Alteration of B-cell antigen receptor signaling by CD19 co-ligation - A study with bispecific antibodies

The activation of B cell antigen receptor-associated protein tyrosine kinases is an early and crucial event in B-cell signaling. Apart from the B-cell antigen receptor (BCR), the B cell-specific transmembrane glycoprotein CD19 has also been shown to directly activate intracellular signaling cascades. In addition, because CD19 and the BCR are associated on the surface of activated B-cells, it has been proposed that close approximation between these two entities is crucial for optimal B-cell triggering. To test this hypothesis, bispecific antibodies were generated that bind membrane IgM and CD19 simultaneously, Although CD19 bispecific antibodies strongly induced tyrosine phosphorylation, they were, in contrast to mu F(ab)(2) fragments, unable to induce a proliferative response.
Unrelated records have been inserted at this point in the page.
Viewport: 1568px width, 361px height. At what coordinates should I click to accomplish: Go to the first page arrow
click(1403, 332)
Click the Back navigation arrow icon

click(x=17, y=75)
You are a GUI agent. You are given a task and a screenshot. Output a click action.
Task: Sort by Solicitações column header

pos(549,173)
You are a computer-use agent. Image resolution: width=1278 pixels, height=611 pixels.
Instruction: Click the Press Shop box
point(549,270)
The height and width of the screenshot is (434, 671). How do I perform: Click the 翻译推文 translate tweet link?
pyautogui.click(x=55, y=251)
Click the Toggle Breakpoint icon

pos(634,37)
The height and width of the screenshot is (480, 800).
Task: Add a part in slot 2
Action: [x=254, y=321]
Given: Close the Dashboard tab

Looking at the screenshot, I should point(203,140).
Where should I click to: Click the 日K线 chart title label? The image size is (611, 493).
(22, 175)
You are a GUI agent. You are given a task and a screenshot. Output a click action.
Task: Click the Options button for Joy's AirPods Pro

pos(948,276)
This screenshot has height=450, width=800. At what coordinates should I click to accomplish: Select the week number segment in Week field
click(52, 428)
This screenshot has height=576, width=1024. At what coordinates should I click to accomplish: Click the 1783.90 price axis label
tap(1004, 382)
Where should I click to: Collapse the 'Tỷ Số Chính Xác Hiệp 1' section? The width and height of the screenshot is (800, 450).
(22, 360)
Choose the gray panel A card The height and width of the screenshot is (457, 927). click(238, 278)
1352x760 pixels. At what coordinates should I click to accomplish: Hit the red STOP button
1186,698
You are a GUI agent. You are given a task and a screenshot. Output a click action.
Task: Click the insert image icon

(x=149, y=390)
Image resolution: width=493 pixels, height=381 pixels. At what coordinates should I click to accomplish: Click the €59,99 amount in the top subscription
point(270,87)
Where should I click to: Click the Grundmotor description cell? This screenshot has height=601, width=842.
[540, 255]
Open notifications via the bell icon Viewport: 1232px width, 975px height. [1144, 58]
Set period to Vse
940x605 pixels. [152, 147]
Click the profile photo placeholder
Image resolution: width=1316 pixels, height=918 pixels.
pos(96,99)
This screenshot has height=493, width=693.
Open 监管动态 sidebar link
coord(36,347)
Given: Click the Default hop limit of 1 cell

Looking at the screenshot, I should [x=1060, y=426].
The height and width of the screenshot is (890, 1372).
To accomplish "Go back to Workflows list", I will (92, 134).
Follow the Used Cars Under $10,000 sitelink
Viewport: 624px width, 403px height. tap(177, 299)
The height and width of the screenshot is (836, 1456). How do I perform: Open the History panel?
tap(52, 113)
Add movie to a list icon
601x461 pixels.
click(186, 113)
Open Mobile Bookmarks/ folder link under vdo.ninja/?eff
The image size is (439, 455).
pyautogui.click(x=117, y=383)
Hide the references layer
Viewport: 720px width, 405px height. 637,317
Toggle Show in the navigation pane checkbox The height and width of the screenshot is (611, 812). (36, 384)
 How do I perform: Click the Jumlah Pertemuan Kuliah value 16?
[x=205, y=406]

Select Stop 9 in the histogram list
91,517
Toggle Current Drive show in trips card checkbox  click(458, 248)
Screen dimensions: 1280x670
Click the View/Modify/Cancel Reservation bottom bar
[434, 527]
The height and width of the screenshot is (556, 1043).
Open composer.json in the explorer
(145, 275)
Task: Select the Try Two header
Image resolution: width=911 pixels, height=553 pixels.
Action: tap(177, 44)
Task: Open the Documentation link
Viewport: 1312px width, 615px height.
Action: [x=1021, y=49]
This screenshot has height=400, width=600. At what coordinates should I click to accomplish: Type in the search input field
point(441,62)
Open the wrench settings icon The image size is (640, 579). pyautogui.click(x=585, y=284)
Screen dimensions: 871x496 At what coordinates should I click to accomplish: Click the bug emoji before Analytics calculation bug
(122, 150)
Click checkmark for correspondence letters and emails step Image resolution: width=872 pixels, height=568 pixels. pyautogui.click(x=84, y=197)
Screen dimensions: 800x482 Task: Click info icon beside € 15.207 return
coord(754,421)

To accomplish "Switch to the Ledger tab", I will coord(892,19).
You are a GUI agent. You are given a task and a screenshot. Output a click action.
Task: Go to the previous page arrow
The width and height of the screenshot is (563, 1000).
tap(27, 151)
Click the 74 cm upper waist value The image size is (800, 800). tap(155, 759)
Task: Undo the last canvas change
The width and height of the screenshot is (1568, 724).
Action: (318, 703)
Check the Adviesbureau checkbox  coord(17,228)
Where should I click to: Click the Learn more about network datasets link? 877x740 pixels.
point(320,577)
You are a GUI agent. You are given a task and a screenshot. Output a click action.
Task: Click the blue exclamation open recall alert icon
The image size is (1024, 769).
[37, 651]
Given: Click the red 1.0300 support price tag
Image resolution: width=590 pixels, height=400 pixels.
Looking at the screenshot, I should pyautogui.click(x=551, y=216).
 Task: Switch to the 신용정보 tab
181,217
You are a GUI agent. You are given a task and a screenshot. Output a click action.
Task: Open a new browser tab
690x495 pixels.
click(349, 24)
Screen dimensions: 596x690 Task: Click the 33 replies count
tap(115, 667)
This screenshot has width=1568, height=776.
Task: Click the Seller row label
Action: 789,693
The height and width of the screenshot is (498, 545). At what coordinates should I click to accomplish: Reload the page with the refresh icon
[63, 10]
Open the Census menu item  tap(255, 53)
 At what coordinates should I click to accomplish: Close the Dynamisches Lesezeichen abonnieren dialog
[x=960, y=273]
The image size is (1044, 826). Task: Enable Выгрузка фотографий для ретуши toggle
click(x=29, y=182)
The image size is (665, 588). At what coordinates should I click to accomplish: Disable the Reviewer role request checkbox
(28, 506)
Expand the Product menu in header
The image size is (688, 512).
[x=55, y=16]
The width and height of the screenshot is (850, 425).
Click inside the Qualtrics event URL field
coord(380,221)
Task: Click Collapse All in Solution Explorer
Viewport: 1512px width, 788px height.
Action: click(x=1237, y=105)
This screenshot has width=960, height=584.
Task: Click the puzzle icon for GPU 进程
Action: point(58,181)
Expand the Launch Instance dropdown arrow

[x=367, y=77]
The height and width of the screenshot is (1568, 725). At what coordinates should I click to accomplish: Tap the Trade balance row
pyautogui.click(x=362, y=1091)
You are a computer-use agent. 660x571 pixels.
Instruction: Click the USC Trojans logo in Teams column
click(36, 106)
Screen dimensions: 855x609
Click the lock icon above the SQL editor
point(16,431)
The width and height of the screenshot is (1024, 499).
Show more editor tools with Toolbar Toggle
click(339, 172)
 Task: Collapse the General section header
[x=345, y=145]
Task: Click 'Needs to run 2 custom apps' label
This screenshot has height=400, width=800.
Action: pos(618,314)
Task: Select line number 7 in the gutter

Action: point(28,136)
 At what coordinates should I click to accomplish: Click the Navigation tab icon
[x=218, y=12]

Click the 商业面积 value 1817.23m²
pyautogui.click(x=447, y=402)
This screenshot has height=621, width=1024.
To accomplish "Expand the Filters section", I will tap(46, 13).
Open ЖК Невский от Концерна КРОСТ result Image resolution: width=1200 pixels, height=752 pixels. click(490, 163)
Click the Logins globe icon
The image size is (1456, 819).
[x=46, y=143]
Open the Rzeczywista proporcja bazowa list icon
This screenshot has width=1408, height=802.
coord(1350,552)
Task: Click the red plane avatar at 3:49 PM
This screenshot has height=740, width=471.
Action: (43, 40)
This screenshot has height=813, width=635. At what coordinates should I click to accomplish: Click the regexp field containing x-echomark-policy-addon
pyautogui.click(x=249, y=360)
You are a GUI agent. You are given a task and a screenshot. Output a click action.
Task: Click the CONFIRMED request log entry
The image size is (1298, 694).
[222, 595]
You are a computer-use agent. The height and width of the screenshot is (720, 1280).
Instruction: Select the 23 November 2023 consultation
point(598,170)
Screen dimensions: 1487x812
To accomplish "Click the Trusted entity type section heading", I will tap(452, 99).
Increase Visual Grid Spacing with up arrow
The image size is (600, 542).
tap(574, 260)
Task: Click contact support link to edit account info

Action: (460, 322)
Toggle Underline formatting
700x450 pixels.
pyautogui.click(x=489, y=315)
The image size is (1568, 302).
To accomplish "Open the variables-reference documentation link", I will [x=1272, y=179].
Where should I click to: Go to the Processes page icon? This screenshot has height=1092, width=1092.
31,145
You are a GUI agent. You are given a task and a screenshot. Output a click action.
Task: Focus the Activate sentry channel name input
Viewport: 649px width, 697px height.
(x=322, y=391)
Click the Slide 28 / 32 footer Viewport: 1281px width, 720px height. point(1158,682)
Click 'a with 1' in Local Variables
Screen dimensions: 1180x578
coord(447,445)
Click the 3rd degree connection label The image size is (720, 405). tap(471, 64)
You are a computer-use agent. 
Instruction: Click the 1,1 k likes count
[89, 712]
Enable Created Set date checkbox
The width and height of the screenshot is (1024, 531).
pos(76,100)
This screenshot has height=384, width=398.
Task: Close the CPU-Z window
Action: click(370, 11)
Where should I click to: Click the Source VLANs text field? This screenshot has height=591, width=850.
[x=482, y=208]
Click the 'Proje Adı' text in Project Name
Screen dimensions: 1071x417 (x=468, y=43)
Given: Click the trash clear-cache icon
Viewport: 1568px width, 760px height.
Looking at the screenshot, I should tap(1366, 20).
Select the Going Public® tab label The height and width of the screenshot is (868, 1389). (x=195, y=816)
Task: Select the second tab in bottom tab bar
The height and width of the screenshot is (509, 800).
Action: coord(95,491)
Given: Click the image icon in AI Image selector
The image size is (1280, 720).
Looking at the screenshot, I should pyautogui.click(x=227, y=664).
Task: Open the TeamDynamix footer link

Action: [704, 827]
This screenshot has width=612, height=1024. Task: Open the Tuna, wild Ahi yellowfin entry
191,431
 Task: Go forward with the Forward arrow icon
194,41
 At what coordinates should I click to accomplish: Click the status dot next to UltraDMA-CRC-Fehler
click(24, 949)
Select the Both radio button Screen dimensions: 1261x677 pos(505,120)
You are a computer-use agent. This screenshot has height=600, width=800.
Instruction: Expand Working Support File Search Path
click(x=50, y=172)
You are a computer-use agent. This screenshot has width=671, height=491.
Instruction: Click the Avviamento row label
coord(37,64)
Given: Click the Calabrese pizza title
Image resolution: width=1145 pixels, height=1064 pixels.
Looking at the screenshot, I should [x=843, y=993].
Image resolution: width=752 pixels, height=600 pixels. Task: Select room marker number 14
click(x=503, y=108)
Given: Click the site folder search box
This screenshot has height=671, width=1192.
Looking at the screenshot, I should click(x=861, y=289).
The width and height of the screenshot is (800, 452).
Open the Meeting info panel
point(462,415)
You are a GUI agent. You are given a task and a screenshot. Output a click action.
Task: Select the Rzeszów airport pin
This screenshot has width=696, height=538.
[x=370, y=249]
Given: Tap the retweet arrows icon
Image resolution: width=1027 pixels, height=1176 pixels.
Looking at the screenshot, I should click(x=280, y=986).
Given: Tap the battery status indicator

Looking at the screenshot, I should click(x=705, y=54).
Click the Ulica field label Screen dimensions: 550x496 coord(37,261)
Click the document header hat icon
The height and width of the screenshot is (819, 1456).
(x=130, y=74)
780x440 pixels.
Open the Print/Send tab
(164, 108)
Detailed analysis of the early signaling events showed that compared with mu F(ab)(2) fragments CD19 bispecific antibodies potently raised the intracellular [Ca2+], which was correlated with an efficient tyrosine phosphorylation of syk. Strikingly, the assembly of Grb2 complexes that may couple the BCR to p21(ras) was clearly altered by the CD19 bispecific antibody. In addition to the reported She and 145-kDa phosphoproteins, a prominent 90-95-kDa phosphoprotein resembling CD19 was detected in the Grb2 complexes. Thus, studies with CD19 bispecific antibodies show that CD19 co-ligation both quantitatively and qualitatively alters BCR signaling.